**Excerpted records:**
════════════════

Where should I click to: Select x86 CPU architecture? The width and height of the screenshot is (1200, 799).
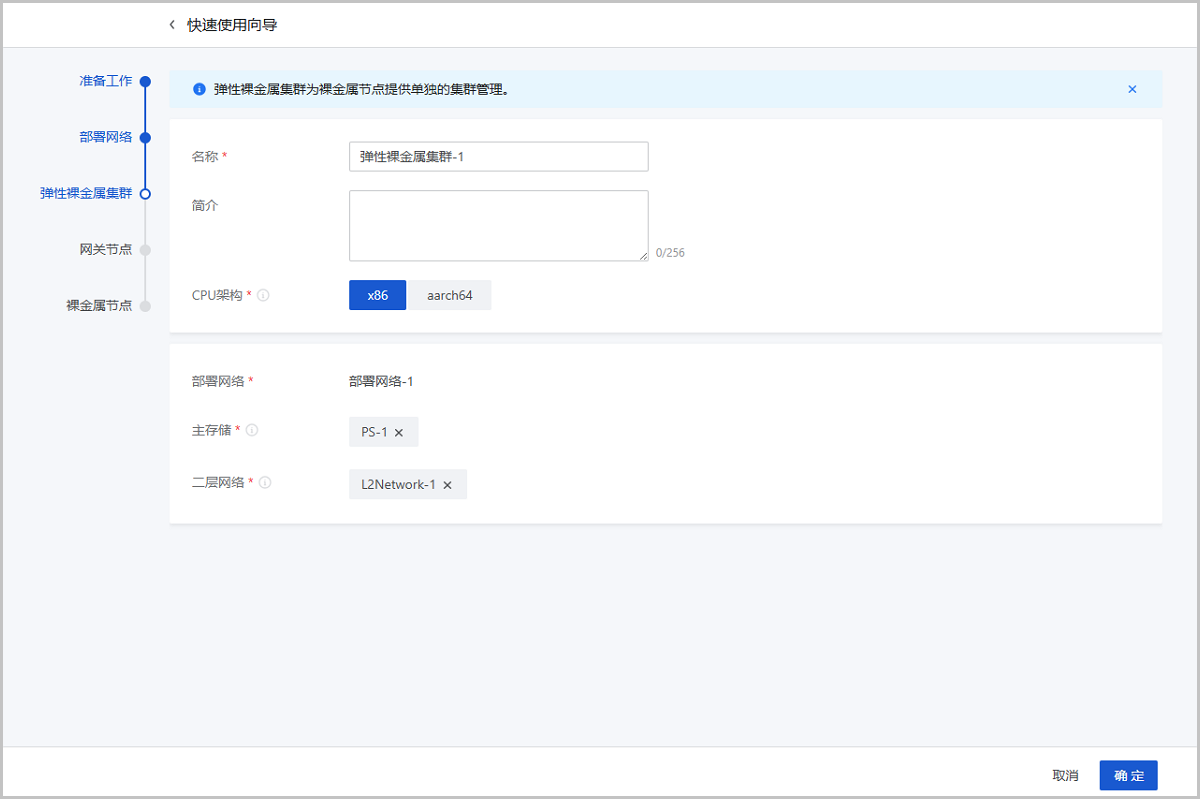[x=377, y=296]
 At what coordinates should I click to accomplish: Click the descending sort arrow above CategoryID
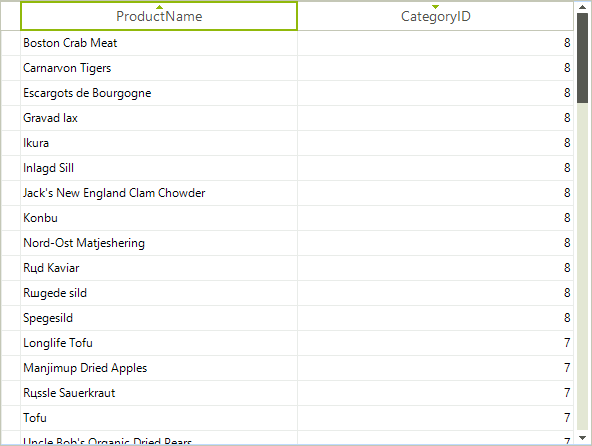coord(435,7)
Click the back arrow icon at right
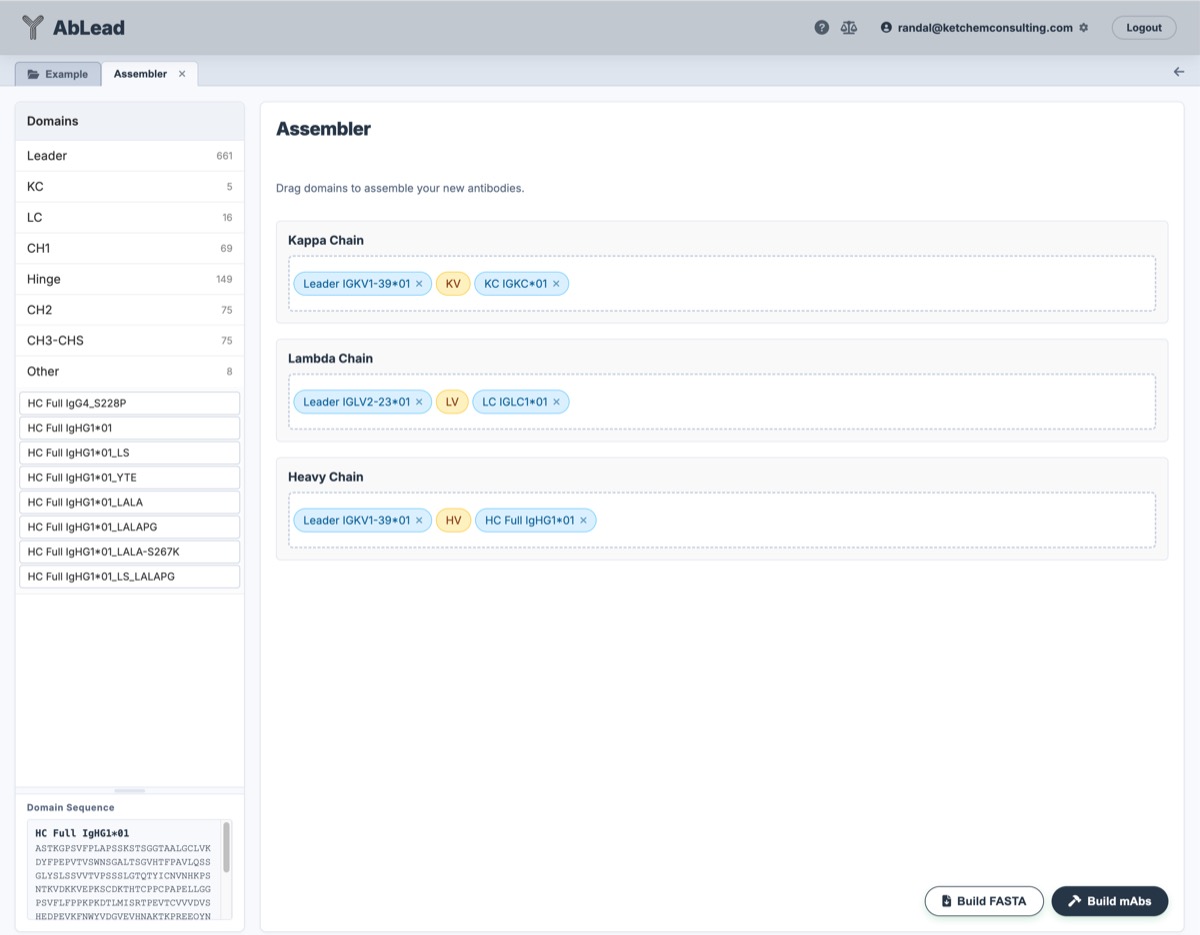 [x=1179, y=72]
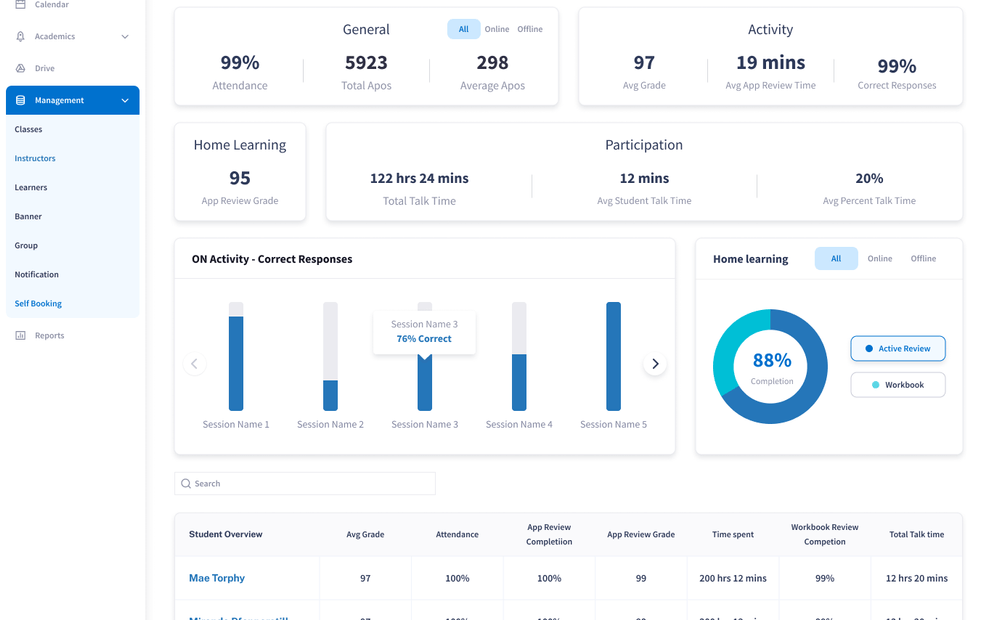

════════════════

**What the task requires:**
Give the listing above again in its entirety, exactly as written and free of images.

**Answer space:**
Where should I click to: Select x86 CPU architecture? The width and height of the screenshot is (1200, 799).
[x=377, y=296]
 At what coordinates should I click to accomplish: Click the descending sort arrow above CategoryID
coord(435,7)
Click the back arrow icon at right
 [x=1179, y=72]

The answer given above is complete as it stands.